Brandon Adams—Were the typological land promises and national elements Abrahamic? Scott Clark says yes and no. Yes, they were, but they were temporary, so no, they weren’t. Only the promise of Christ was truly, ultimately Abrahamic, he claims.
Scott Clark–What does Hebrews tell us about the land promise? Was Abraham ultimately looking for the land, the physical land of Canaan? Hebrews 11 says no. The promise really was not of physical land, ultimately, but of heaven… ‘And I will give to you and to your seed after you the land of your sojournings.’

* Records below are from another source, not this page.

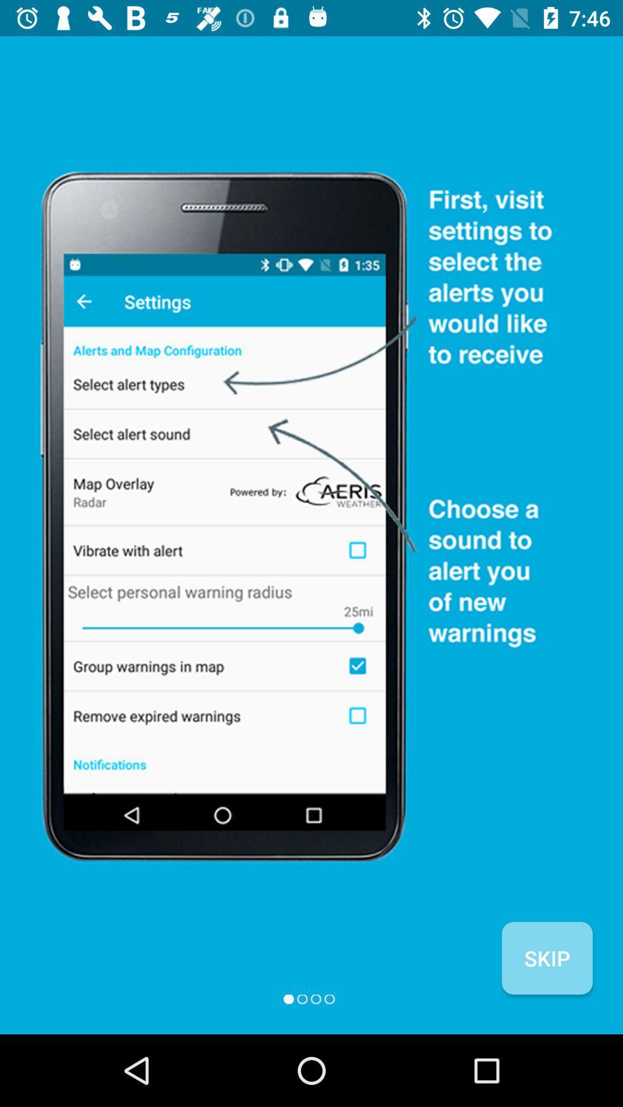  What do you see at coordinates (546, 958) in the screenshot?
I see `the skip` at bounding box center [546, 958].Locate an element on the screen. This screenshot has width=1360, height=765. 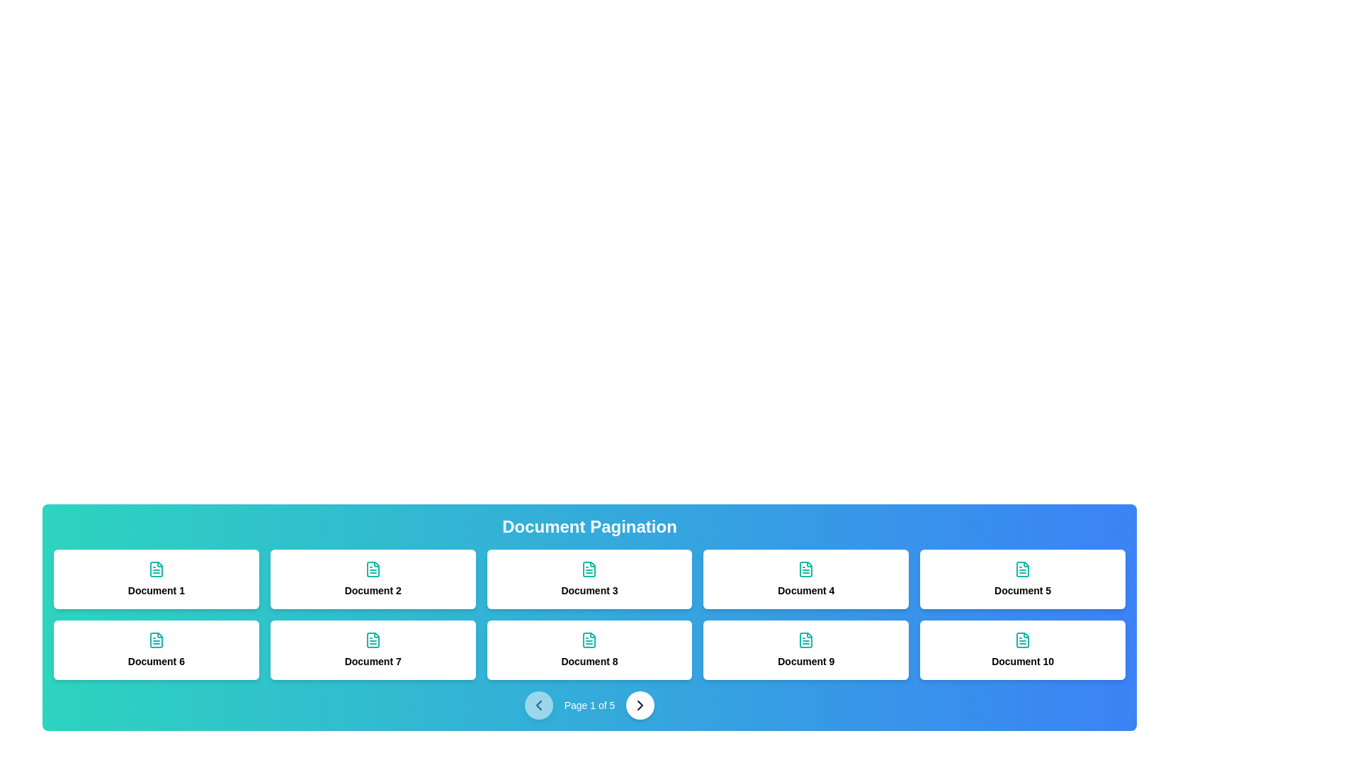
the text label that reads 'Document Pagination', which is styled in bold, white, enlarged text and is centered at the top of the pagination section is located at coordinates (590, 527).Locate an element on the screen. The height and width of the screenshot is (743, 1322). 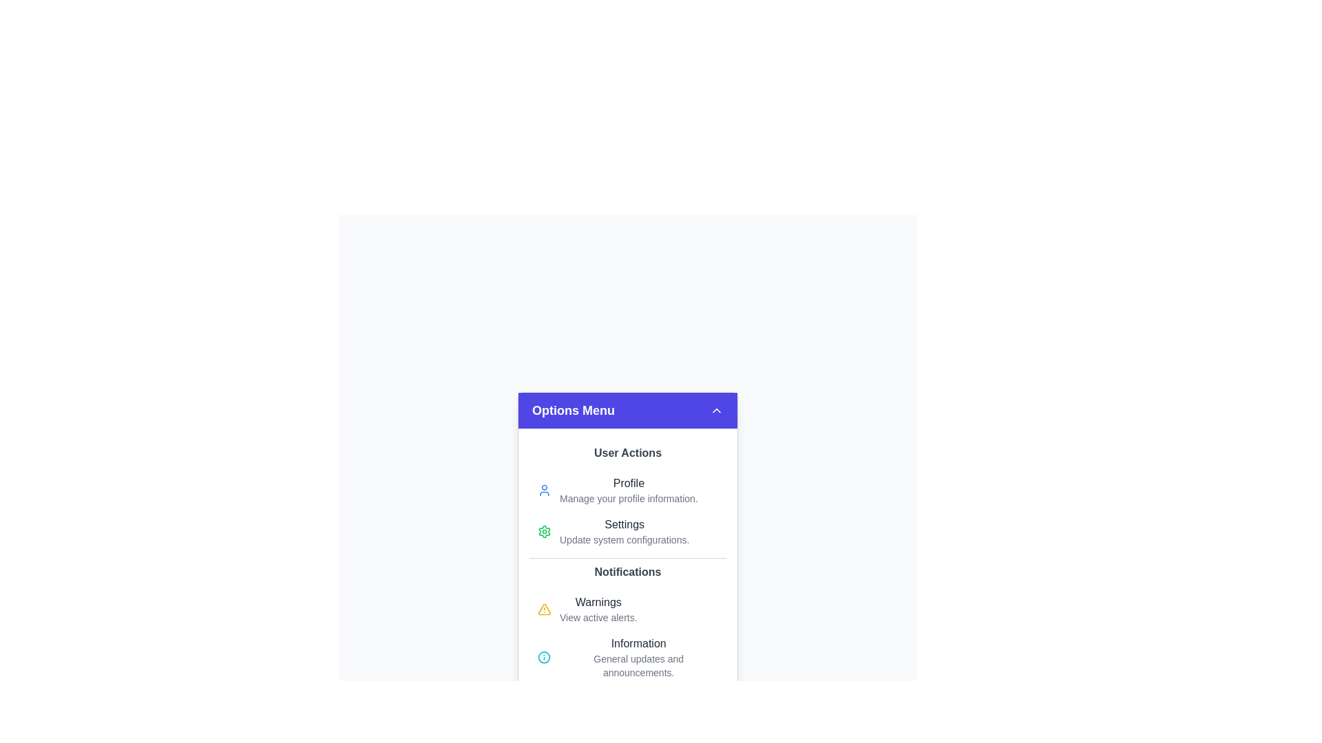
the information icon, which is a cyan circular icon with a central dot and a line extending below it, located to the left of the text 'Information General updates and announcements' in the Notifications section is located at coordinates (543, 657).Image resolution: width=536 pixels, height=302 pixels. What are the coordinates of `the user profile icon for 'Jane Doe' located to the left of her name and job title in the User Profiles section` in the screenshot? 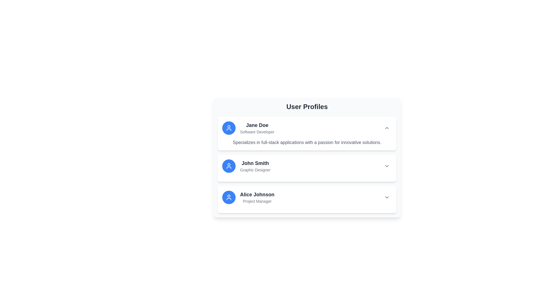 It's located at (229, 128).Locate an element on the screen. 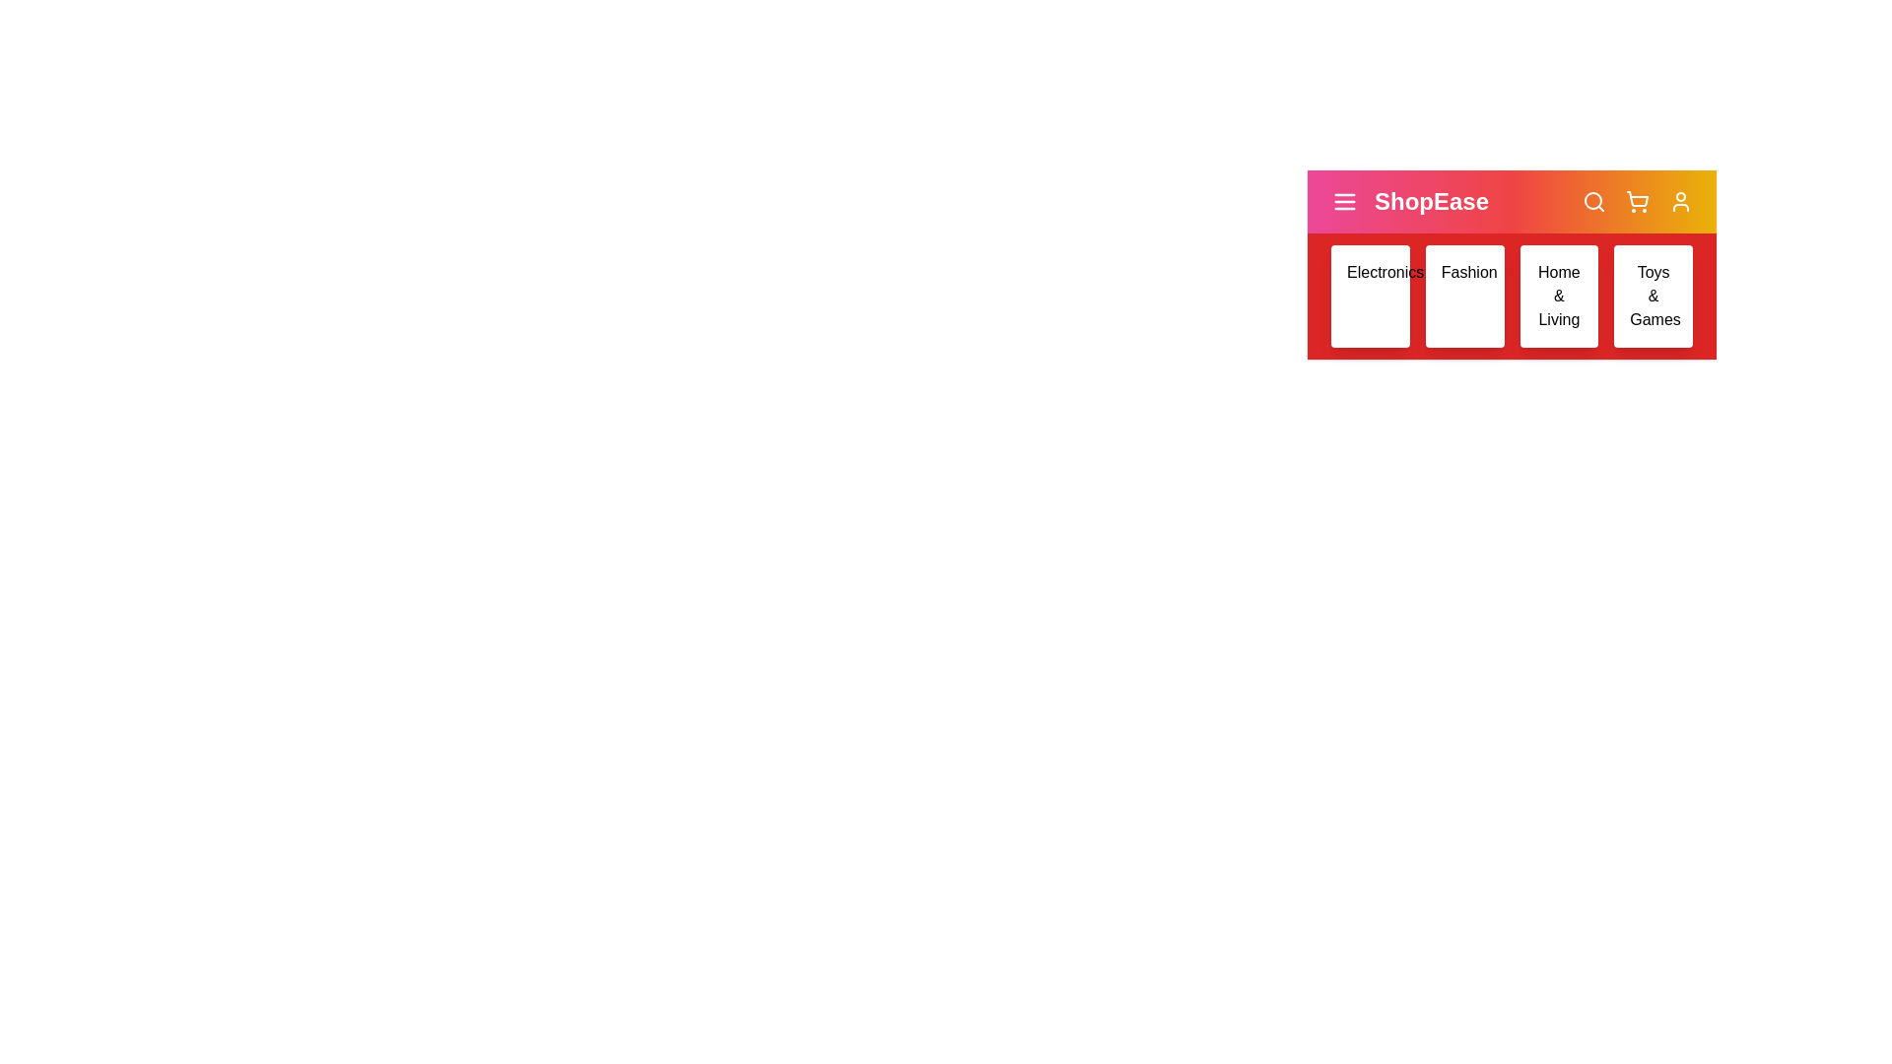 The height and width of the screenshot is (1064, 1892). the user icon to access user options is located at coordinates (1679, 201). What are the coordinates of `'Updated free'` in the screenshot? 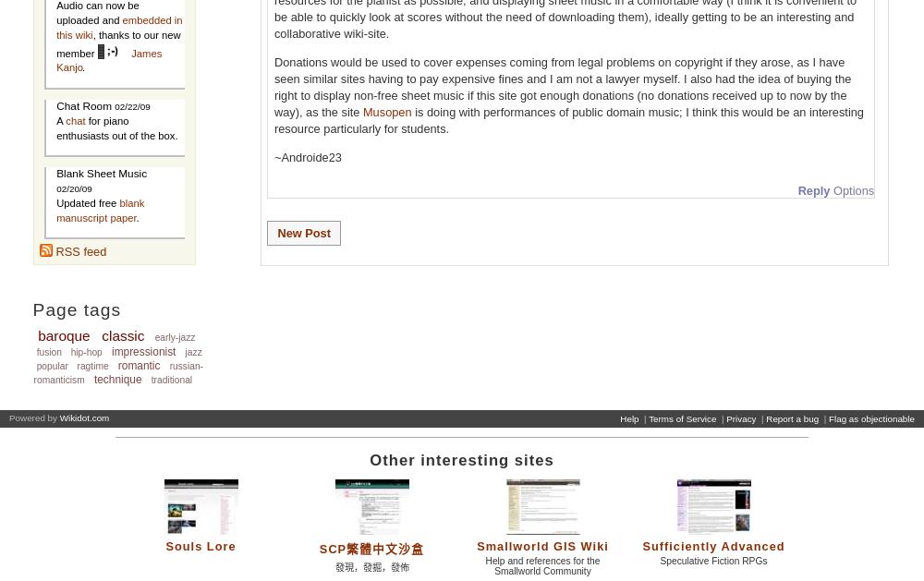 It's located at (56, 202).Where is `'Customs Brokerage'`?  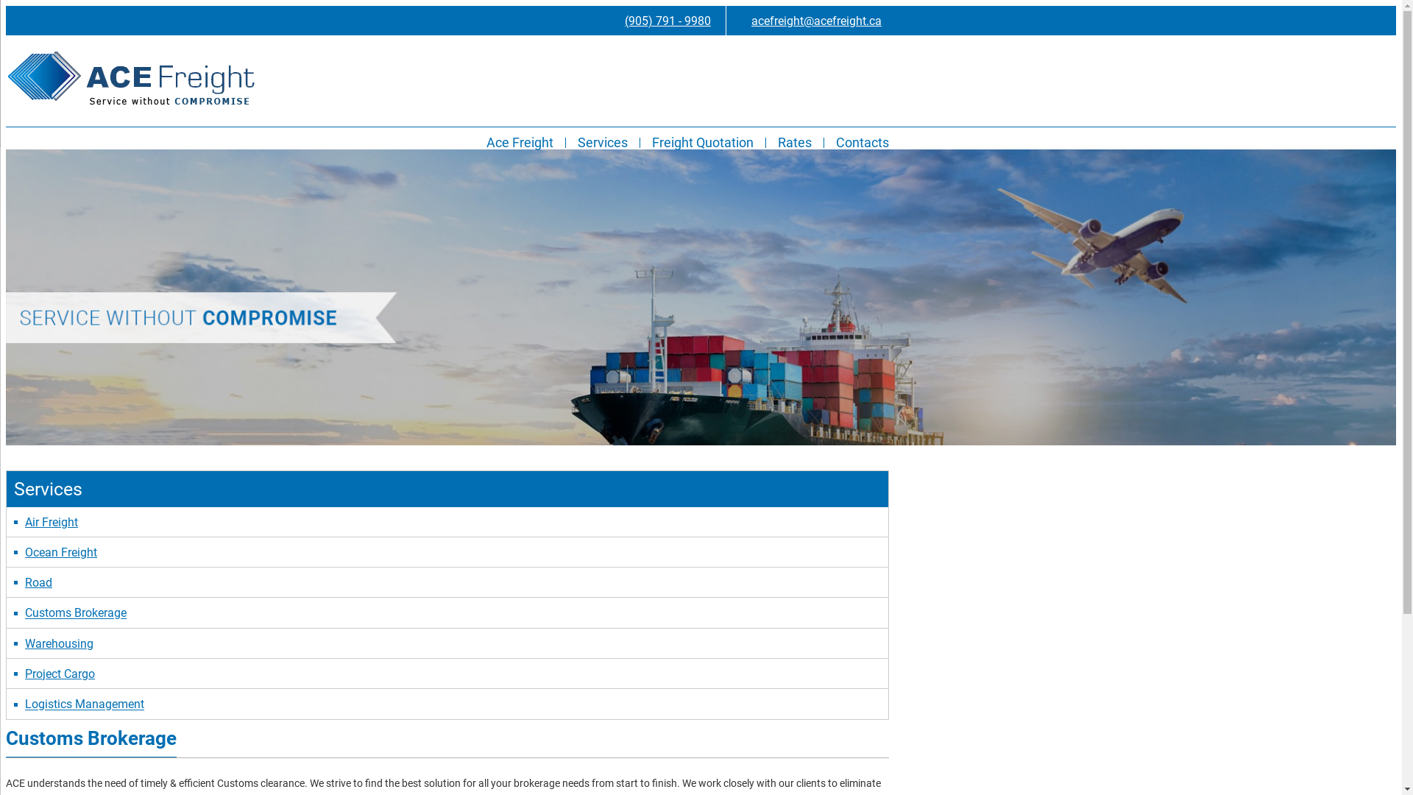
'Customs Brokerage' is located at coordinates (74, 613).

Brandon Adams—Wait, I thought he already said the national element was an Abrahamic promise. “[T]here were typological, for example, land promises and national elements in the promises given to Abraham.” Ok, so the Mosaic Covenant did not, in fact, add a national element to Abraham. The national element is Abrahamic and it is fulfilled in the Mosaic. … God saving a nation from physical slavery and bringing them into the literal land of Canaan is the fulfillment of a promise God made to Abraham
Scott Clark goes on to say “The Covenant of Grace with Abraham was not national, it was not temporary, and it did not have a legal character.” So did God promise Abraham a nation and the land of Canaan or not? Scott Clark cannot and does not give a consistent answer. He says “yes” and “no” . In his mind, the Mosaic Covenant has a “dual administration” by which he means an underlying layer regarding eschatological salvation and a temporary overlay regarding the national, typical elements related to the land of Canaan. He claims that only this underlying layer regarding salvation is Abrahamic. The top, national, Canaanite layer was only added by Moses. But there is simply no way to maintain that idea, which is why he doesn’t. “We recognize that there were typological elements under the Abrahamic administration and those types and shadows have been fulfilled.” In other words, the top layer is just as Abrahamic as it is Mosaic.